Last Albums: Janis Joplin - Pearl (1971)
In the majority of cases recording artists' most revered and famous records are made early in their careers. Later, many of them will "jump the shark" - as the saying goes - or recede into the background as pop music tastes change. Unless you're a diehard fan of a particular artist many listeners will not even know what an artist's last album is. Beginning today, I'm hoping to change that by running a brand new, occasional series named Last Albums.
To qualify as a last album it must have been recorded as a set of new material that was intended to be released to the public as a complete album but not necessarily the last one. Live albums, greatest hits or "best of" collections and compilations will not be included, nor will posthumous releases of leftover tracks cobbled together to make a final album.
The first one, covered below, has become a blues-rock classic.
Janis Joplin only made four studio albums in her lifetime. There were two with Big Brother and the Holding Company, and after she left them for her brief solo career she only recorded two more. Her most loved, most famous and best selling album, Pearl, was released posthumously.

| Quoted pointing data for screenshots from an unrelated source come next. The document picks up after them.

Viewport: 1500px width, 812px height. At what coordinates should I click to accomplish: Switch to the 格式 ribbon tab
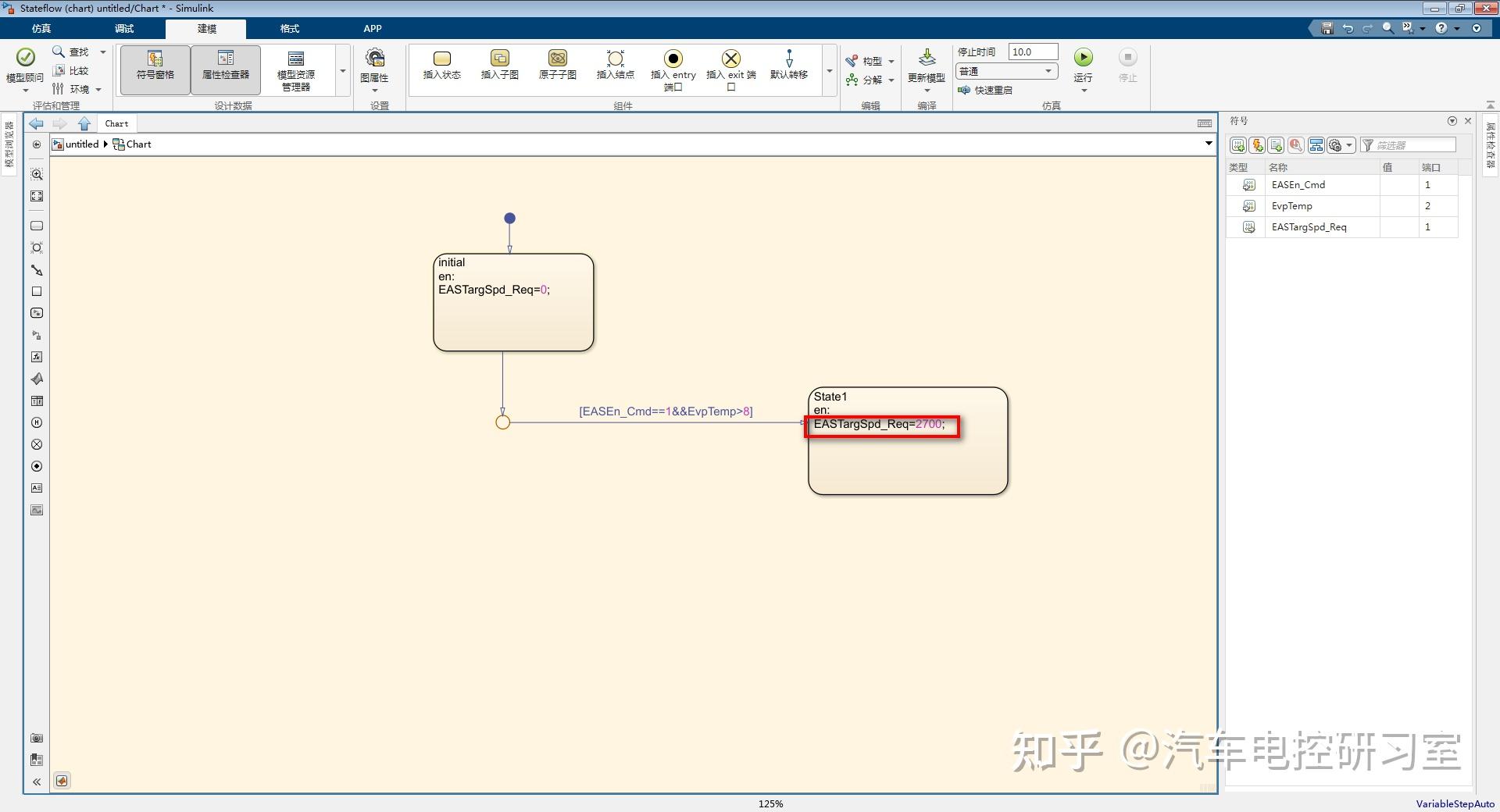pos(289,29)
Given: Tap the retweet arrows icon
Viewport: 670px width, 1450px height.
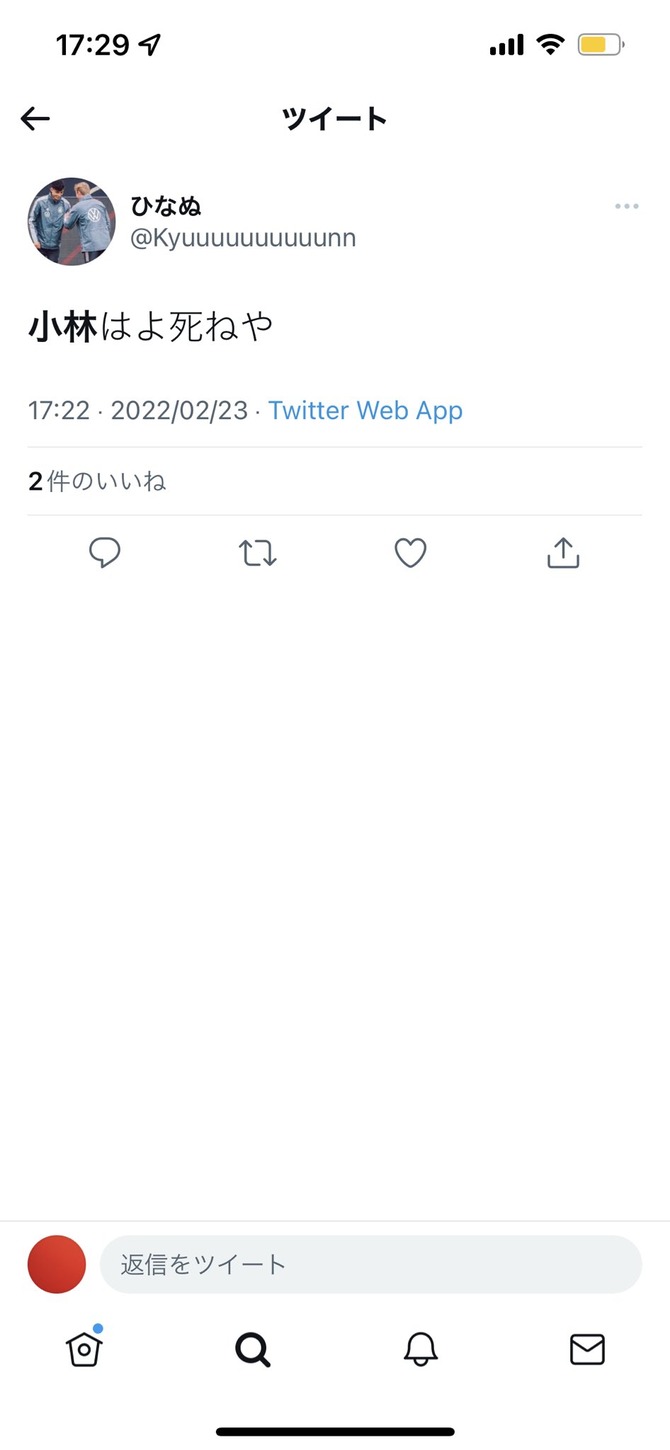Looking at the screenshot, I should pyautogui.click(x=258, y=553).
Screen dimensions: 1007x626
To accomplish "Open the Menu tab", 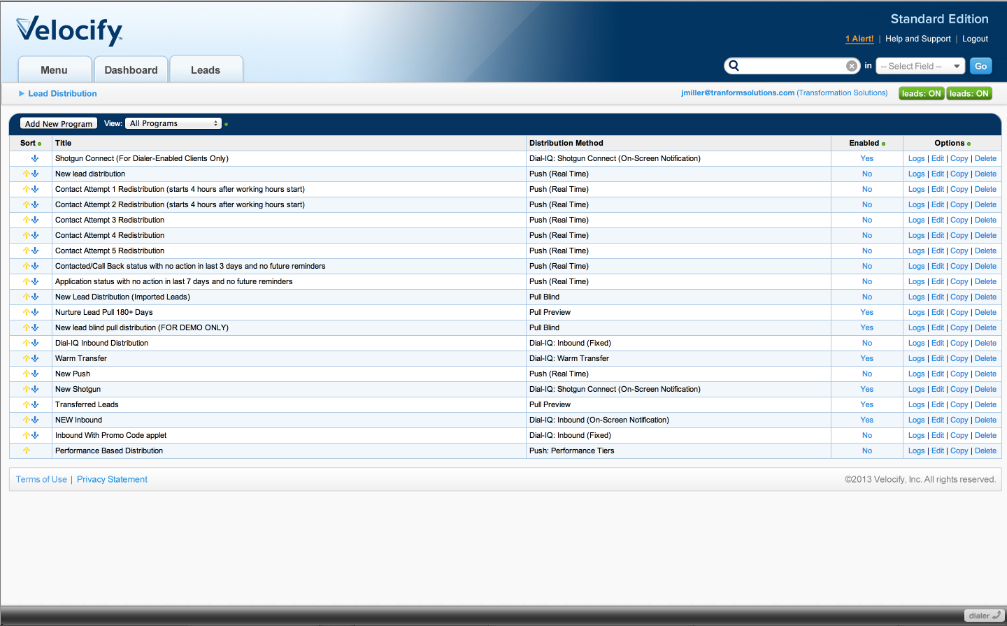I will [54, 69].
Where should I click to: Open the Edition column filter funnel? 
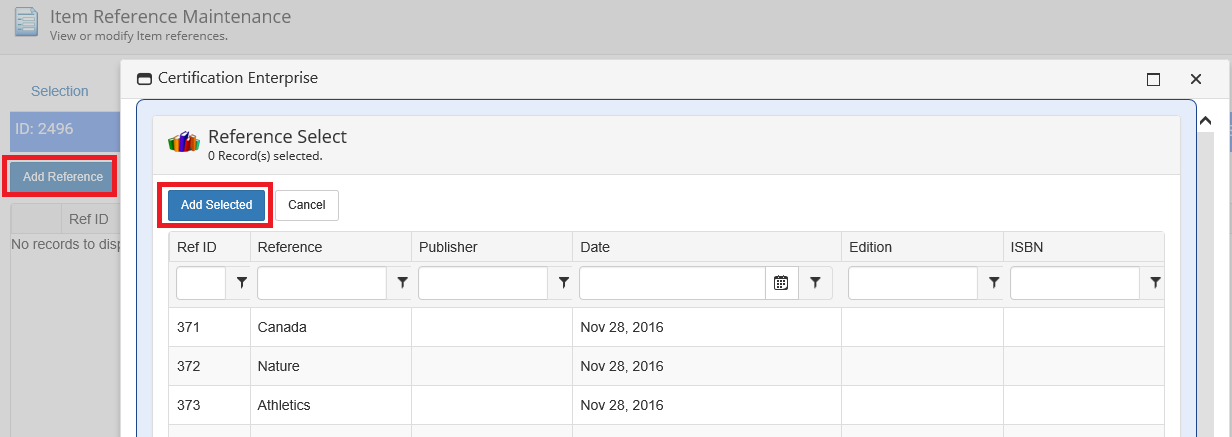[994, 284]

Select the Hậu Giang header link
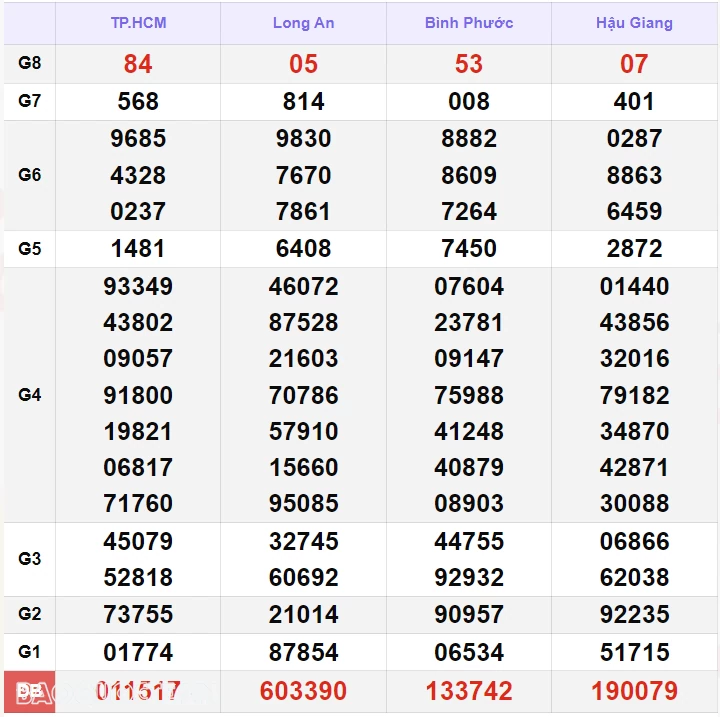tap(634, 23)
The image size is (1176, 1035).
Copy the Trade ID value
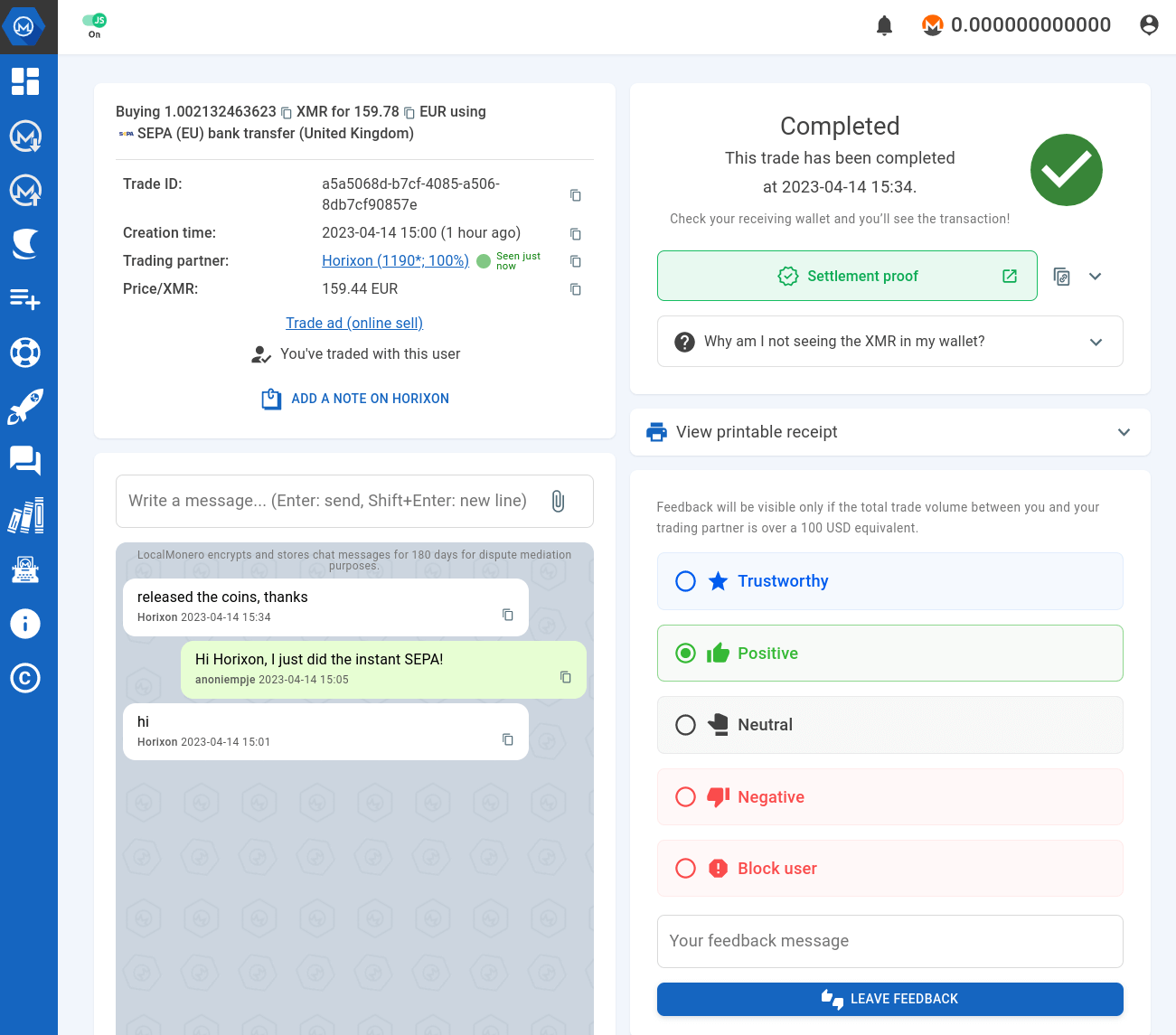tap(575, 195)
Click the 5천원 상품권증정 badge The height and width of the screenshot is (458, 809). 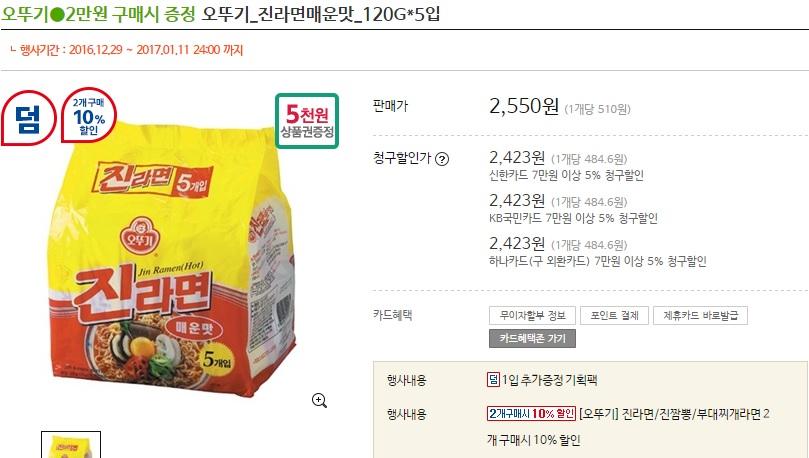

Pearl - a nickname given to Joplin by her friends - was not 100% completed upon her death. One track, ironically titled "Buried Alive In The Blues," was released on the set as an instrumental because Joplin passed away from a heroin overdose the day before she was to record vocals for it.
Pearl is a terrific, ten song LP for a number of reasons. Despite Big Brother's greater success that resulted mostly from Joplin's singing, her new backing group, Full Tilt Boogie Band was a better fit for her. They were a tighter outfit than Big Brother and helped Joplin reign in any vocal excesses she exhibited on her earlier recordings. Her voice was more disciplined but she still sang with a perfect raspy earthiness that kept her original fans happy while earning the Port Arthur, TX native a whole lot of new ones.
Joplin's track selection was outstanding too. The highlight is the song she is most identified with, Kris Kristofferson's "Me and Bobby McGee" (#1 on the US Billboard Hot 100 in early 1971). "Move Over" - one of only two songs she wrote for the record, the other being "Mercedes Benz" - and "Half Moon," composed by John Hall of Orleans fame, are standouts. Another great one is the ballad "Cry Baby."
There is not a substandard track anywhere and even the unintended instrumental is a rewarding listen.
We would all have liked to hear more from both Joplin and Full Tilt Boogie Band but unfortunately, the late 60s too-much-of-a-good-thing lifestyle prevented that from happening. But, we'll always have Pearl. It's a rare example of an artist's last record being the best one.